(Stored records)
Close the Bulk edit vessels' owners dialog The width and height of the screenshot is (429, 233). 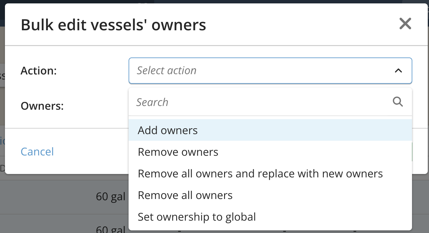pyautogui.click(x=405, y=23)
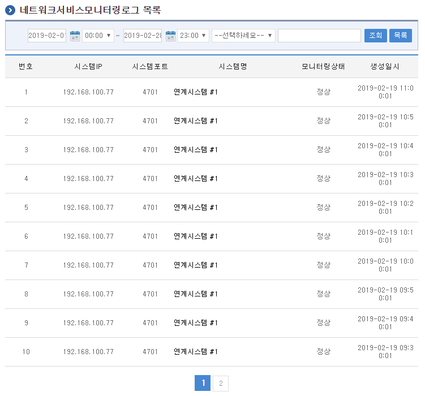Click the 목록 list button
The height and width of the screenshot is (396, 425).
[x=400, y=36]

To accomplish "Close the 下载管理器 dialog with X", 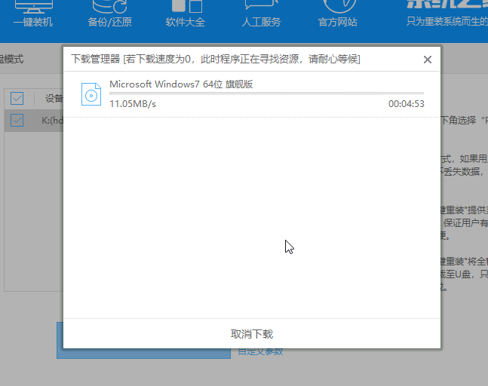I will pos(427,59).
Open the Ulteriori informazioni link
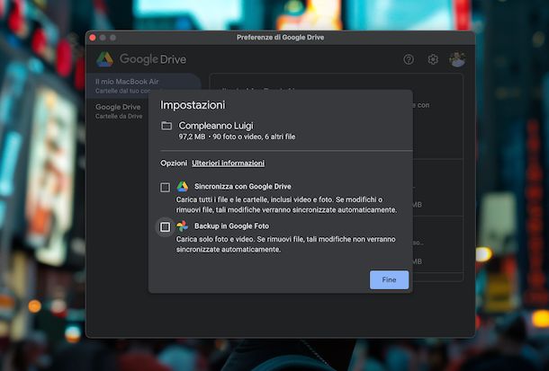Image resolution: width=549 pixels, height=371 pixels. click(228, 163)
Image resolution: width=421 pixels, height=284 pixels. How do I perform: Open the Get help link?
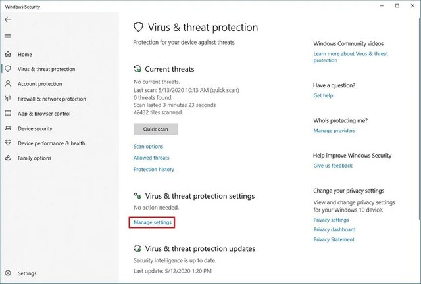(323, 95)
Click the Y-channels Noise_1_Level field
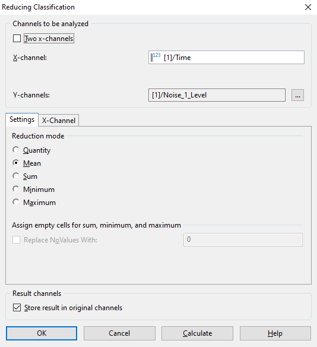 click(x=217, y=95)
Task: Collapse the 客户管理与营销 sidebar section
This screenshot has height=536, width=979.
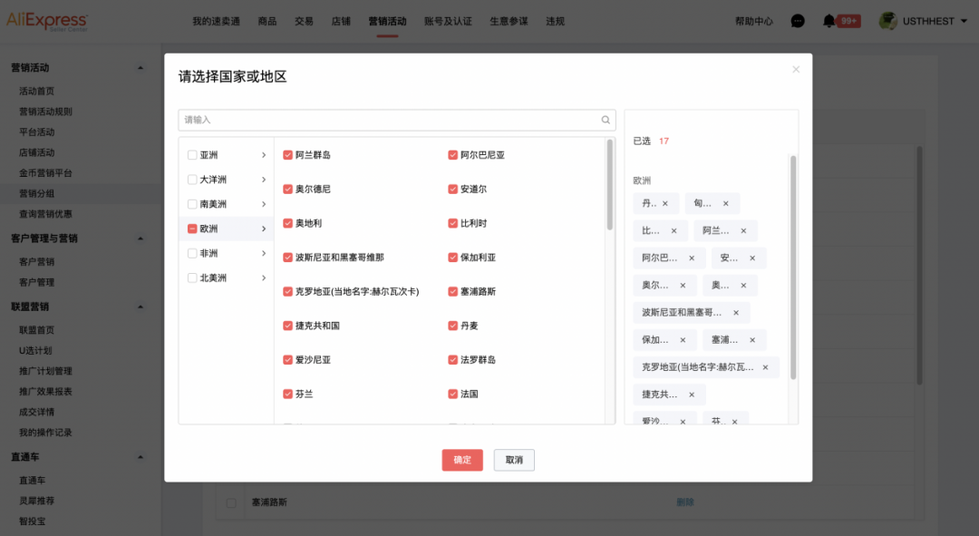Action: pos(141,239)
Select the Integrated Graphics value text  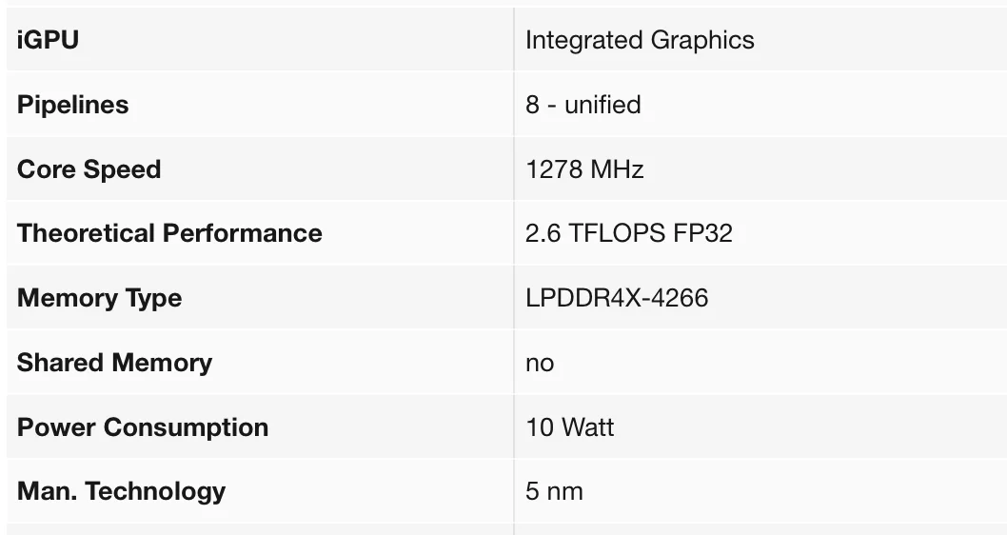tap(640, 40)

---

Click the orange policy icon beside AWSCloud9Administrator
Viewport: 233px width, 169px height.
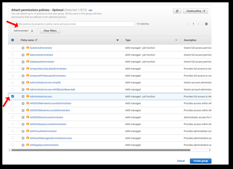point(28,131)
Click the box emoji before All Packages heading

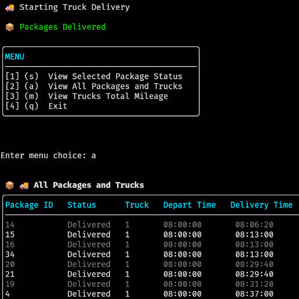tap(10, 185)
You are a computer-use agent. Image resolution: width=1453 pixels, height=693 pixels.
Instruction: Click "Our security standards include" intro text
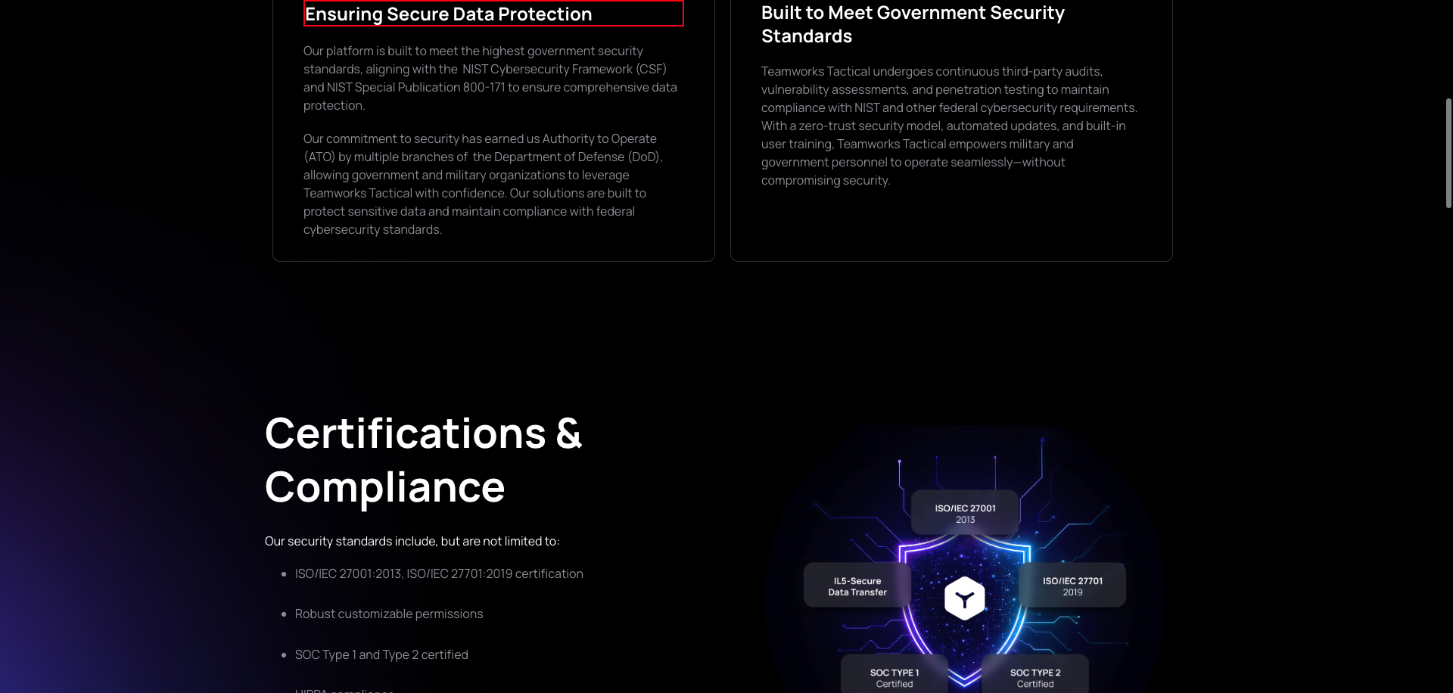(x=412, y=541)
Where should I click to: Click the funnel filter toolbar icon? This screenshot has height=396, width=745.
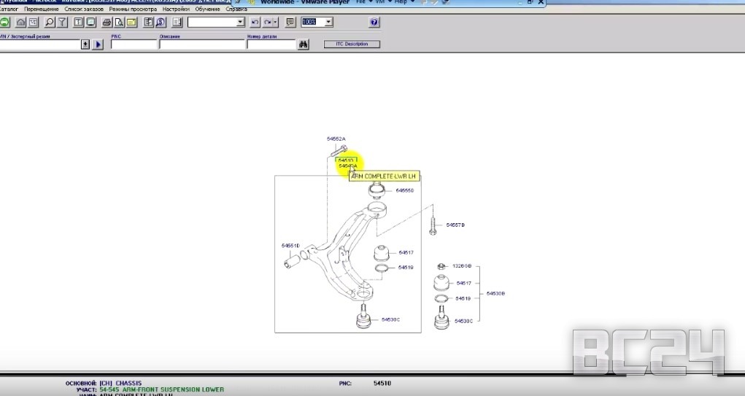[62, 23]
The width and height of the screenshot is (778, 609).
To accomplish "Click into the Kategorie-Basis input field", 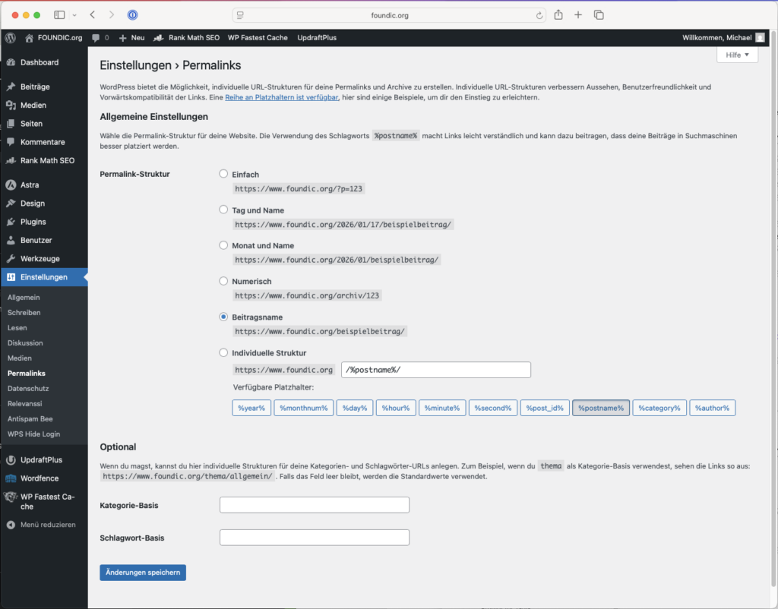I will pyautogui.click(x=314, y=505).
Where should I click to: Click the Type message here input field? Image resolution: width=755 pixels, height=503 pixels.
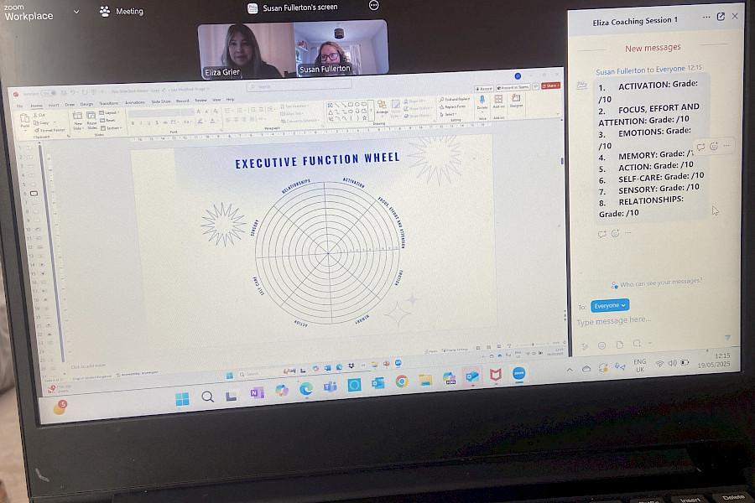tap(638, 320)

#### Assignment:
When copying from the data above, begin at the line containing "Click the orange" and end at the line containing "You are a computer-use"; return those lines exactly and leave all pictures behind.

#### Answer to this problem:
Click the orange policy icon beside AWSCloud9Administrator
Viewport: 233px width, 169px height.
point(28,131)
Click the box emoji before All Packages heading

tap(10, 185)
You are a computer-use agent. Image resolution: width=1453 pixels, height=693 pixels.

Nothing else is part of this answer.